Step 1: Formula for area in polar coordinates. The area \( A \) enclosed by a curve in polar coordinates is given by: \[ A = \frac{1}{2} \int_0^{2\pi} r^2 \, d\theta. \] Step 2: Substitute \( r = a(1 - \cos\theta) \). The square of \( r \) is: \[ r^2 = \left[ a(1 - \cos\theta) \right]^2 = a^2 (1 - 2\cos\theta + \cos^2\theta). \] Step 3: Use the trigonometric identity for \( \cos^2\theta \).
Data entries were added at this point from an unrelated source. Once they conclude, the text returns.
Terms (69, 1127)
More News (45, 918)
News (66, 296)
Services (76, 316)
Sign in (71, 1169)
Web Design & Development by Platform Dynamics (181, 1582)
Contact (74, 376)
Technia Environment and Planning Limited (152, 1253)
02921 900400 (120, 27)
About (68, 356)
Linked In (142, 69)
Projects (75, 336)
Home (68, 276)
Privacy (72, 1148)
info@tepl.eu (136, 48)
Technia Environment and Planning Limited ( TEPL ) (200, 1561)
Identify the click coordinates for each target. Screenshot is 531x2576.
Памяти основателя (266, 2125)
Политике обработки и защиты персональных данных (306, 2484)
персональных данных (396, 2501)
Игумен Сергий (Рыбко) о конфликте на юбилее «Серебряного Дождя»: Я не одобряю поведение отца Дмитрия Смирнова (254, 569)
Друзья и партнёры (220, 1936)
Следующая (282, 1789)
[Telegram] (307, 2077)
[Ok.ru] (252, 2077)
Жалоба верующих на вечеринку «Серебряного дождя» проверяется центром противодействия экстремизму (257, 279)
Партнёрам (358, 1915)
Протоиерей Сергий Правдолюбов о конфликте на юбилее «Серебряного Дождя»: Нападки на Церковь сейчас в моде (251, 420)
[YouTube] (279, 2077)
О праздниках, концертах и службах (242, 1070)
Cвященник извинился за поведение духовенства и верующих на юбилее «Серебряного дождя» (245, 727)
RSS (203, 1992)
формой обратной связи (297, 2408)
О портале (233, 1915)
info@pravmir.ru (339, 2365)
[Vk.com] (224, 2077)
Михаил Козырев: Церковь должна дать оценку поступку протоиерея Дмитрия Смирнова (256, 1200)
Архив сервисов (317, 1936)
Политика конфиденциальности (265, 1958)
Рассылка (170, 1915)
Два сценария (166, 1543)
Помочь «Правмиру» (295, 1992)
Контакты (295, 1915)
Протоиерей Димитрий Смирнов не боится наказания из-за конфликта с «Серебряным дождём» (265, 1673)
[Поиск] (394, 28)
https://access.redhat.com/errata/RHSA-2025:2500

Substitute \( \cos^2\theta = \frac{1 + \cos(2\theta)}{2} \): \[ r^2 = a^2 \left( 1 - 2\cos\theta + \frac{1 + \cos(2\theta)}{2} \right). \] Simplify: \[ r^2 = a^2 \left( \frac{3}{2} - 2\cos\theta + \frac{\cos(2\theta)}{2} \right). \] Step 4: Substitute \( r^2 \) into the area formula. \[ A = \frac{1}{2} \int_0^{2\pi} a^2 \left( \frac{3}{2} - 2\cos\theta + \frac{\cos(2\theta)}{2} \right) d\theta. \] Factor out \( a^2 \): \[ A = \frac{a^2}{2} \int_0^{2\pi} \left( \frac{3}{2} - 2\cos\theta + \frac{\cos(2\theta)}{2} \right) d\theta. \] Step 5: Evaluate each term of the integral. 1. The integral of \( \frac{3}{2} \): \[ \int_0^{2\pi} \frac{3}{2} \, d\theta = \frac{3}{2} \cdot 2\pi = 3\pi. \] 2. The integral of \( -2\cos\theta \): \[ \int_0^{2\pi} -2\cos\theta \, d\theta = -2 \cdot \left[ \sin\theta \right]_0^{2\pi} = -2 \cdot (0 - 0) = 0. \] 3. The integral of \( \frac{\cos(2\theta)}{2} \): \[ \int_0^{2\pi} \frac{\cos(2\theta)}{2} \, d\theta = \frac{1}{2} \cdot \left[ \frac{\sin(2\theta)}{2} \right]_0^{2\pi} = \frac{1}{4} \cdot (0 - 0) = 0. \] Step 6: Combine the results. \[ A = \frac{a^2}{2} \left( 3\pi + 0 + 0 \right) = \frac{3\pi a^2}{2}. \] Step 7: Conclusion. The area of the cardioid is \( \frac{3\pi a^2}{2} \).